Was sich aus der Not entwickelt hat, sorgte dafür, dass auch kirchenferne Menschen von der Vesperkirche erfuhren. „Dadurch haben uns viele kennengelernt, die sonst vielleicht gar nicht gekommen wären“, erklärt Söhner.
Dekan Eberhard Feucht, der die Idee hatte, die Vesperkirche ins Leben zu rufen, hat den Leitungskreis bei der Umsetzung unterstützt, sodass dieser immer auf offene Türen gestoßen ist.
Auch Diakonisches Werk Württemberg und die Nagolder Vesperkirche unterstützten das Planungsteam, das fest zusammengewachsen ist. „Wir haben uns vorher fast alle nicht gekannt und auf einmal sind wir eine Gemeinschaft geworden, in der sich jeder auf den anderen verlassen kann, das ist für mich ein gutes Zeichen, das zeigt, dass etwas funktioniert“, erzählt Johannes Söhner. Es habe sogar Menschen gegeben, die der Kirche kritisch gegenüberstanden, die aber zurückkehren wollten, wenn eine Vesperkirche veranstaltet werde. Weil das für sie sei, was Kirche ausmache, erzählt er.

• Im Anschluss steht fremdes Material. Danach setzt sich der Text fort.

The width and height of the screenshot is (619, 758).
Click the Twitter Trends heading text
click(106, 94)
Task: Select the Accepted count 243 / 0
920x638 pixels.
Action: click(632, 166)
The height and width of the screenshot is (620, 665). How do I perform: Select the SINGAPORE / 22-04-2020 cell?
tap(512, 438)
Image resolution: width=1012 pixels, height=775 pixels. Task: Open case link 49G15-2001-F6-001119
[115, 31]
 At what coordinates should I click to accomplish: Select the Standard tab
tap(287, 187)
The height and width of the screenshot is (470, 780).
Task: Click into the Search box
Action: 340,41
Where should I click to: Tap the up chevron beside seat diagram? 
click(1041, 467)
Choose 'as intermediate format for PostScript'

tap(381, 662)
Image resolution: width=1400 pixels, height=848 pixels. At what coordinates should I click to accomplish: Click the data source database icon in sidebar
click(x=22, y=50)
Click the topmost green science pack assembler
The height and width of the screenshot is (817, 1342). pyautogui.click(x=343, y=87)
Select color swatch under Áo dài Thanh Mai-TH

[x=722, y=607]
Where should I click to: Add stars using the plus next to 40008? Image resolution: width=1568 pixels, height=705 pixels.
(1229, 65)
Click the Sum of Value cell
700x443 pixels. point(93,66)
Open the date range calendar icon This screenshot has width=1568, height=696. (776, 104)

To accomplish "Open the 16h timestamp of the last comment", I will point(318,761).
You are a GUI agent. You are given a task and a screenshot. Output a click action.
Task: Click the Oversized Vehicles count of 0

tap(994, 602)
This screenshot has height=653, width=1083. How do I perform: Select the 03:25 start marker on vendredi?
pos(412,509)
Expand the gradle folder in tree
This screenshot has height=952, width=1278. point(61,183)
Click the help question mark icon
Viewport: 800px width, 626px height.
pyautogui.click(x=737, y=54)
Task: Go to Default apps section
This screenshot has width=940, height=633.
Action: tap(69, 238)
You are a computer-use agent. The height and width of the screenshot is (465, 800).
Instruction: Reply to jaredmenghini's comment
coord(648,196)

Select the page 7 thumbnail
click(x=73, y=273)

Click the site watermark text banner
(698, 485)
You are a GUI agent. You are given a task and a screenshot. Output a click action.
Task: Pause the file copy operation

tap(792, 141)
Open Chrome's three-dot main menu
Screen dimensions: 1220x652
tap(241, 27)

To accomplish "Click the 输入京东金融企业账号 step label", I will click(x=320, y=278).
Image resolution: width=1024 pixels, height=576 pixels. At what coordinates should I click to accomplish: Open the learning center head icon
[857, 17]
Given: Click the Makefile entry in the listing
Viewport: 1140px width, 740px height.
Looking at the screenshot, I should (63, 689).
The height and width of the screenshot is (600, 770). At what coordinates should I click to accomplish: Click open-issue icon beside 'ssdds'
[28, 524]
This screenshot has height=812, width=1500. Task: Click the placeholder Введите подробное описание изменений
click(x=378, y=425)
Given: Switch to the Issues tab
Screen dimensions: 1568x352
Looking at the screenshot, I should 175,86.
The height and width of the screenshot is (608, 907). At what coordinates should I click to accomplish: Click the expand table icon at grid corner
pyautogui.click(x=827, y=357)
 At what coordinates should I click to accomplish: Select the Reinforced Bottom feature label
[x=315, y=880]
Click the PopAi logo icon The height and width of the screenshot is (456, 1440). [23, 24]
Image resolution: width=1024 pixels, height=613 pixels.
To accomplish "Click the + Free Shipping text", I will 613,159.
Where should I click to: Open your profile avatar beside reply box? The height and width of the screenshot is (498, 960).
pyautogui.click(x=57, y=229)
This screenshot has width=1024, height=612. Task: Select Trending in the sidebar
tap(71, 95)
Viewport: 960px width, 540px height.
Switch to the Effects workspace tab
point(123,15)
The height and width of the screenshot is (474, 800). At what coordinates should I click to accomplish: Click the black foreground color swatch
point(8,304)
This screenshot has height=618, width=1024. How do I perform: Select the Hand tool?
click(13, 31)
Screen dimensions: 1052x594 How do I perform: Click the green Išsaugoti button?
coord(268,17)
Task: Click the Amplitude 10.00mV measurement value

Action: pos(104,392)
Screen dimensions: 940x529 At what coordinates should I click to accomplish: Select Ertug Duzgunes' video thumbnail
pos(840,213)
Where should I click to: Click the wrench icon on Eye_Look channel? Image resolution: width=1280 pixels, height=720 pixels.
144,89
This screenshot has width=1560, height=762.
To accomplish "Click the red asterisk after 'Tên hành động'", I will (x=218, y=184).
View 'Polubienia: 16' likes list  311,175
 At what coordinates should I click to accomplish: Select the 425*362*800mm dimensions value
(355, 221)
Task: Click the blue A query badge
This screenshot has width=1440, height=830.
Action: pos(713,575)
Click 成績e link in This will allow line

Kurz vor halb zwei Uhr. An der Tür zum Gemeindezentrum verabschiedet Gisela Bührer herzlich die Gäste. Die Herrenberger Kirchengemeinderätin freut sich, wie gut die Vesperkirche angenommen wird. „Die Menschen sehnen sich nach warmem Essen und Unterhaltung“ sagt sie. „Du musst auch schaffen“, sagt ein Mann zu ihr. „Das macht aber Spaß“, sagt sie.